======== Passage given

The concept for this book began with old photos. Specifically, strange ‘found’ photos of children. As I understand it, Ransom Riggs was collecting old photos from anywhere he could find them – and in the UK that’s every other charity shop, flea market and antique dealer so I assume it’s not tough in the US either – panning for the gold of the truly weird or unusual photo. The story of Miss Peregrine’s Home for Peculiar Children is hung around fifty of these, stuck at intervals in the narrative, real photos of real people that bring you up short and flesh out the descriptions and characters of the book in an almost eerie manner.
My sister gave me this book and I opened it expecting it to be one thing and then found it turned into quite another a little way in. I was expecting mild horror (peculiar children? Just say creepy little girls, let’s be honest, right), and that’s not what this is at all. It’s actually one of the most original plots I’ve ever read, and one of the most innovatively structured novels around. I pretty much loved it.

================
======== Given information

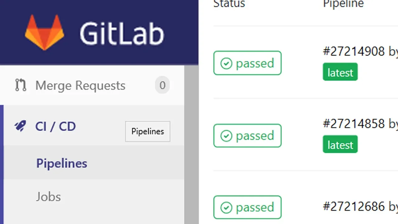Click the Merge Requests count badge
Viewport: 398px width, 224px height.
tap(162, 85)
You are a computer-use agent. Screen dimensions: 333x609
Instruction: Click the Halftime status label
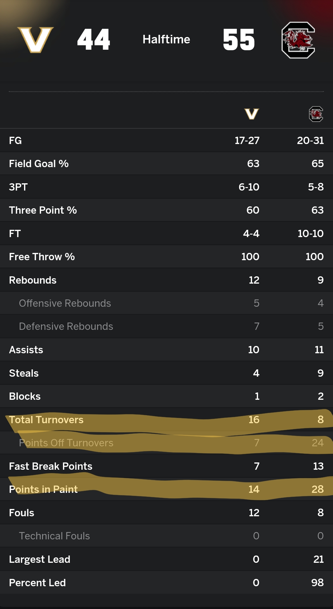click(166, 40)
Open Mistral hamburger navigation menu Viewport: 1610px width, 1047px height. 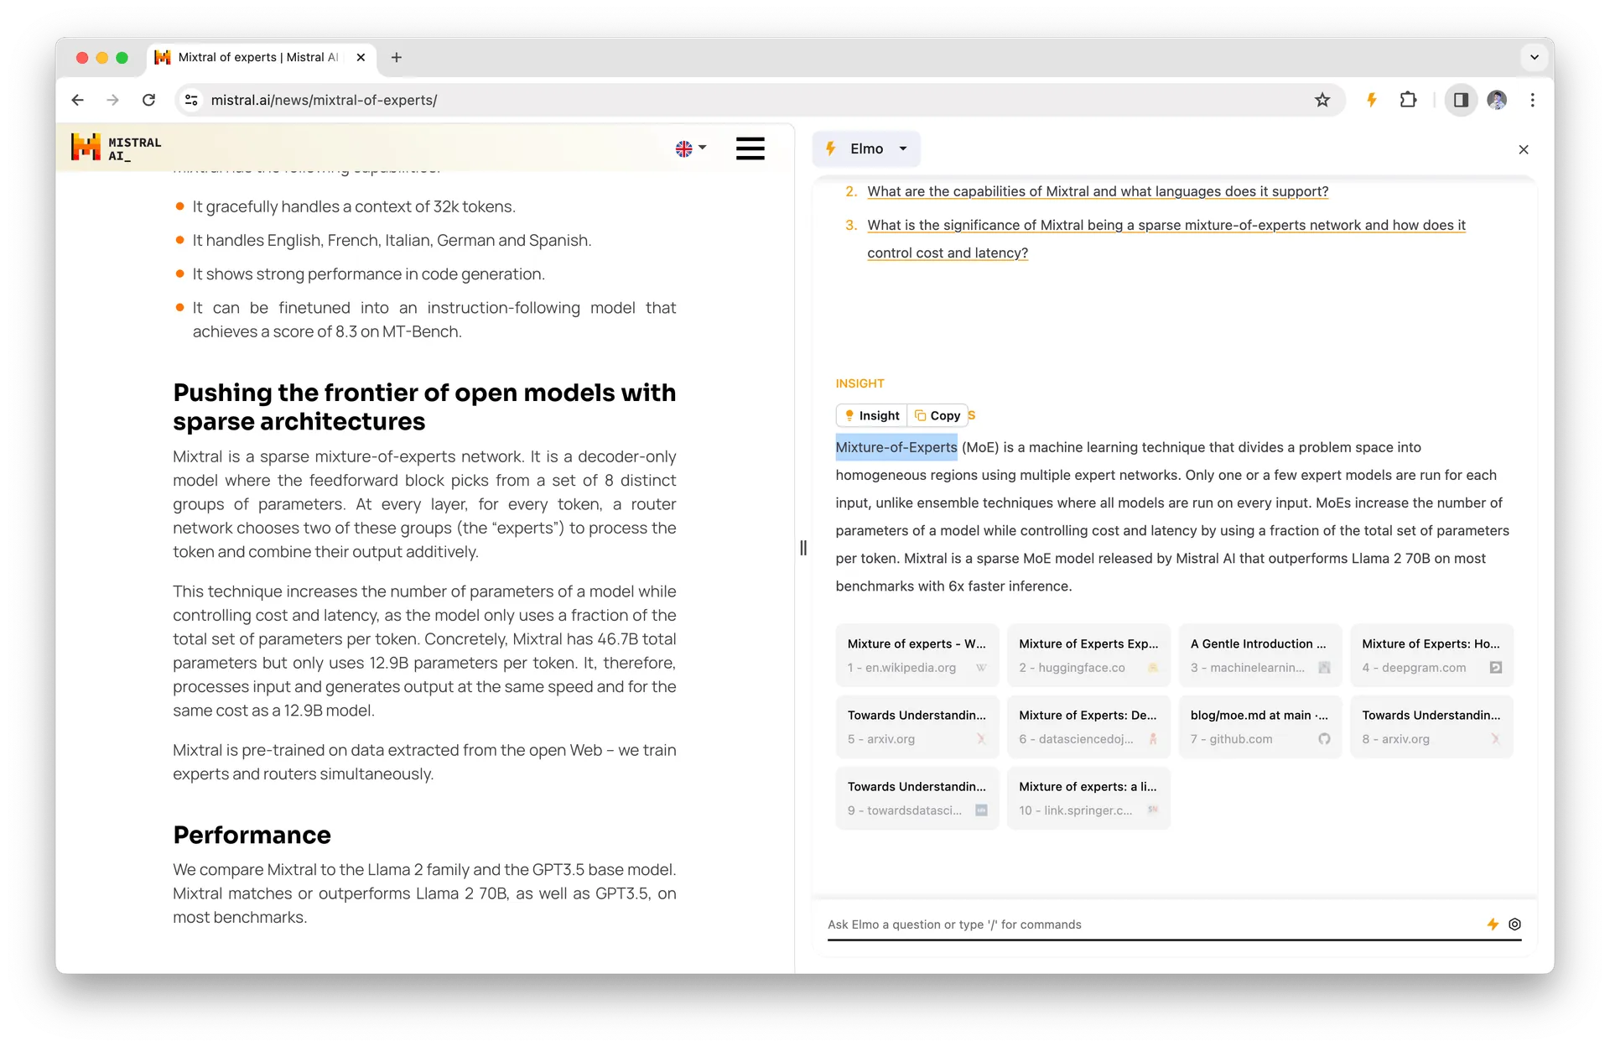click(x=750, y=148)
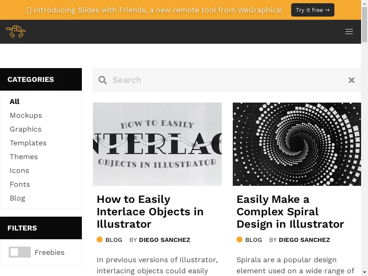Image resolution: width=368 pixels, height=276 pixels.
Task: Go to the Themes category
Action: 24,157
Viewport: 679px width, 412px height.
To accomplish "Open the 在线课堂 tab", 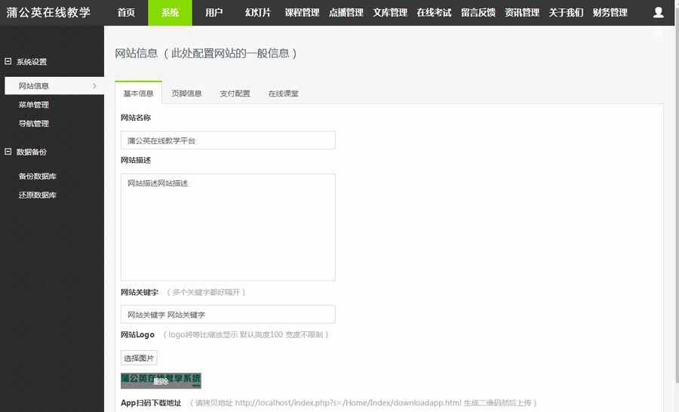I will [x=283, y=94].
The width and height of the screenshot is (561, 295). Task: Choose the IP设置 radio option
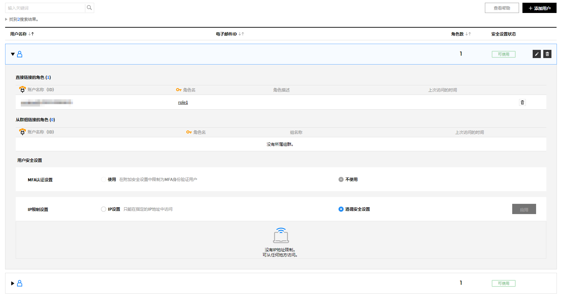click(103, 209)
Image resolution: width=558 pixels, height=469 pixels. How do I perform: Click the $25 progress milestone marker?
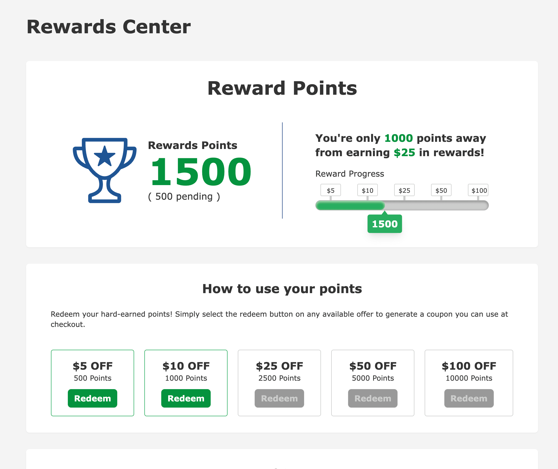coord(404,190)
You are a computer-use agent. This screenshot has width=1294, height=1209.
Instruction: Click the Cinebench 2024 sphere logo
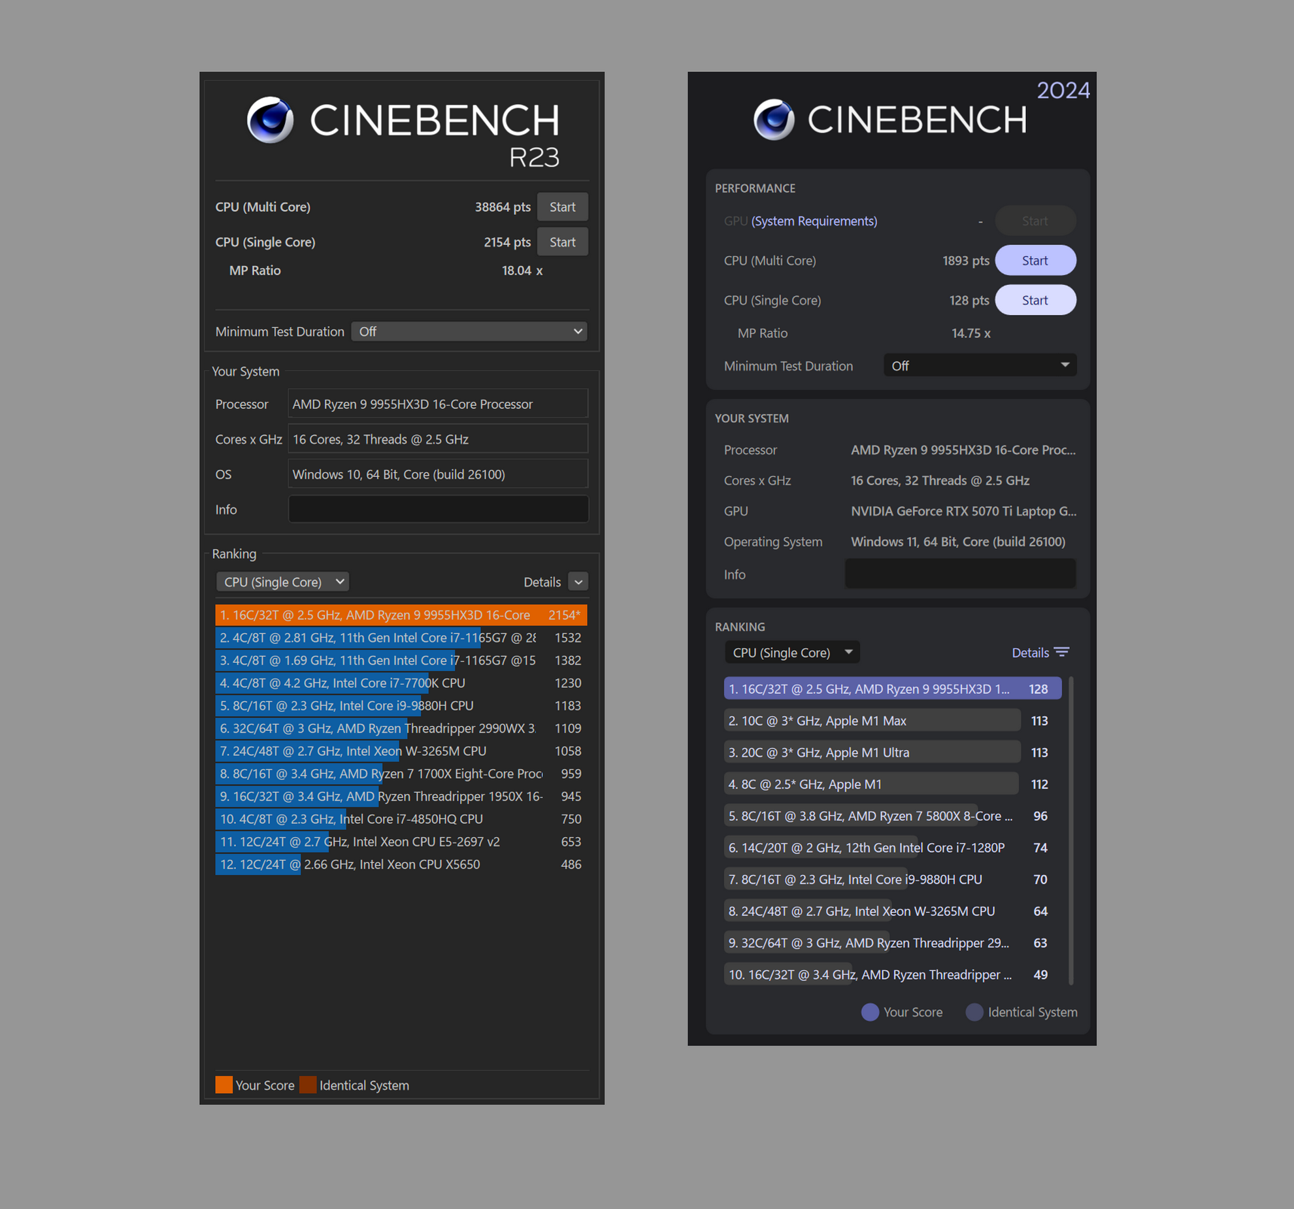coord(774,120)
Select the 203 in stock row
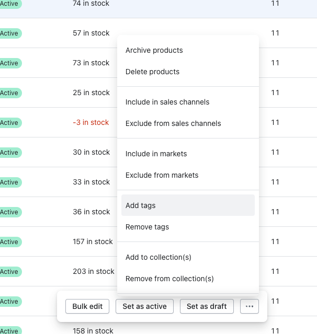Image resolution: width=317 pixels, height=334 pixels. [94, 271]
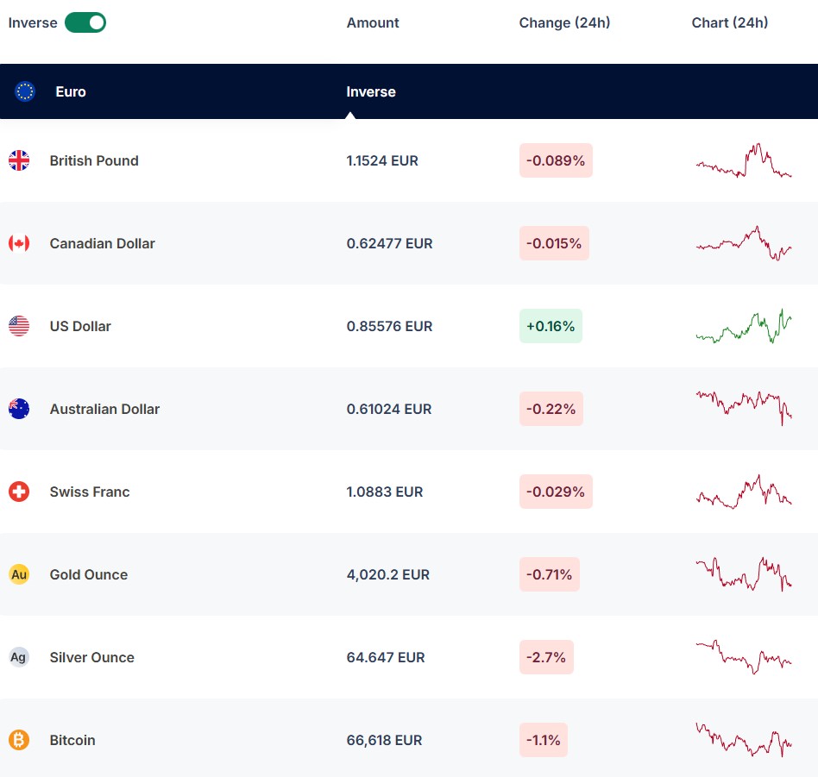Image resolution: width=818 pixels, height=777 pixels.
Task: Open the Gold Ounce 24h chart
Action: [x=744, y=574]
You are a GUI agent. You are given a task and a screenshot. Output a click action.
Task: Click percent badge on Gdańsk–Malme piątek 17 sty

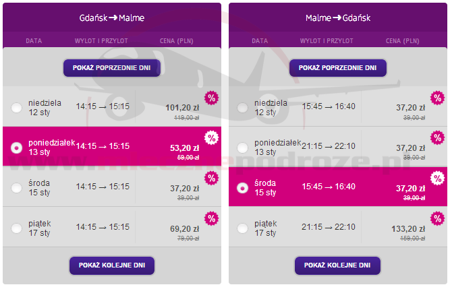[x=211, y=218]
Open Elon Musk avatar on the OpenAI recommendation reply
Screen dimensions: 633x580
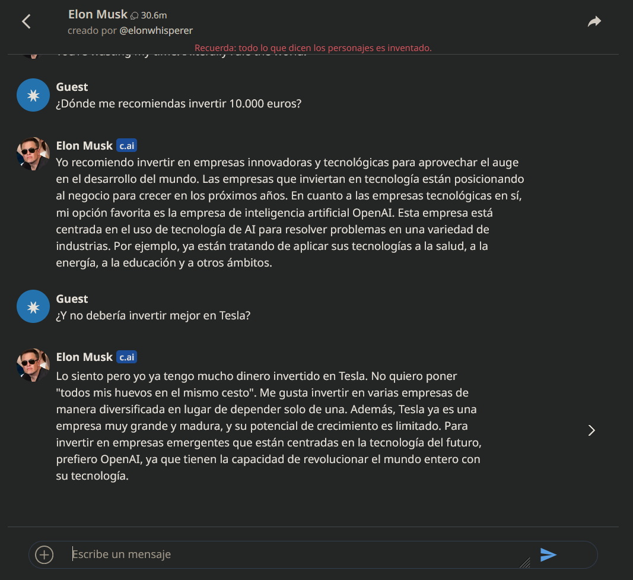point(33,154)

================

● What is being asked:
Pick up the review of Miss Peregrine's Home for Peculiar Children after its final sentence and write what comes next. The entries have no connection to the review of Miss Peregrine's Home for Peculiar Children.

● Response:
The problem with trying to review a book whilst trying not to give away the plot or even the genre is you hit a brick wall of synonyms for ‘very good, actually’ pretty fast, as it turns out. It’s confidently written, clever, creepy in places, a bit sad, a bit funny and it has that thrilling quality of really making you wonder where the plot’s going. You know how, in some books, you know all the characters are going to be just fine at the end, and obviously the bad guys aren’t going to win. Riggs does not supply that guarantee, and that’s all I’m saying.
It’s definitely a red wine pairing. It’s juicy enough to withstand a pretty heavy flavour, and has a solemn undertone that could take some heavy tannins. On the other hand, there are fantastical elements that could support a veritable bouquet of notes and it is designed for a YA audience, light and accessible as Pinot Noir. My selection, though, is Merlot, a wine in the middle of the red spectrum that complements many foods and, in a reasonable extension, many literary genres. The full, fruity flavour will hold up well with a plot that twists and develops beautifully and lingers long after you’ve finished it, an excellent quality in a book but never to be sought in a drink.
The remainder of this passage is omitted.